> **What needs to be done**: Give back exactly the lines that start at the one containing "Viewport: 1406px width, 358px height." and run to the end of the material below, both ends included.

=== Input data ===

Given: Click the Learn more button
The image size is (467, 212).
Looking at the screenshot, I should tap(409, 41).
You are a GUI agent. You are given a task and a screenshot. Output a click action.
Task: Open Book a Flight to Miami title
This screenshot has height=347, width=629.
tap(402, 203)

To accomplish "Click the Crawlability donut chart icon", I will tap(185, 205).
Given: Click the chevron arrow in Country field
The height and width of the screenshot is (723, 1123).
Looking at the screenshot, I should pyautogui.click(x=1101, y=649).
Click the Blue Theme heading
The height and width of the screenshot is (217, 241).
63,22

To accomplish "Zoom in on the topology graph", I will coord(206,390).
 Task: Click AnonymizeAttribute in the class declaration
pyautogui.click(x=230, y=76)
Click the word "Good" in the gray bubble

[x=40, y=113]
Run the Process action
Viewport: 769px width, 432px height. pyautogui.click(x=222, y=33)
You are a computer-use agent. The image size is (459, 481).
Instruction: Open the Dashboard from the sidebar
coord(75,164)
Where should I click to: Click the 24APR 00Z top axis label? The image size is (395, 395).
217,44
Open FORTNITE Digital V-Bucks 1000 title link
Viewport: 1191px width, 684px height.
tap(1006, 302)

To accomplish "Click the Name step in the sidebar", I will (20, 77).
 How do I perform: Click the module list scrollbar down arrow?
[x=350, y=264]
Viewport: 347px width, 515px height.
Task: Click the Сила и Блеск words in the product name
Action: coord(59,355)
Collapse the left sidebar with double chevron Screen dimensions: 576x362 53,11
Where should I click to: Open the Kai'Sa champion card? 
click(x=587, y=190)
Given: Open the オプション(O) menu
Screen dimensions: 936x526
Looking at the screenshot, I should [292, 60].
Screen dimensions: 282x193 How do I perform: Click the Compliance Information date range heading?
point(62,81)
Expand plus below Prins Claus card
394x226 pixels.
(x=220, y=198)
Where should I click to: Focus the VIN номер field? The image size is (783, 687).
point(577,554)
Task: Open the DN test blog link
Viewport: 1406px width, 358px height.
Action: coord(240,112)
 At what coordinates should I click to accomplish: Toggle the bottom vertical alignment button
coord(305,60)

===

> **Solution to this exercise**:
Viewport: 1406px width, 358px height.
Action: coord(240,112)
 At what coordinates should I click to accomplish: Toggle the bottom vertical alignment button
coord(305,60)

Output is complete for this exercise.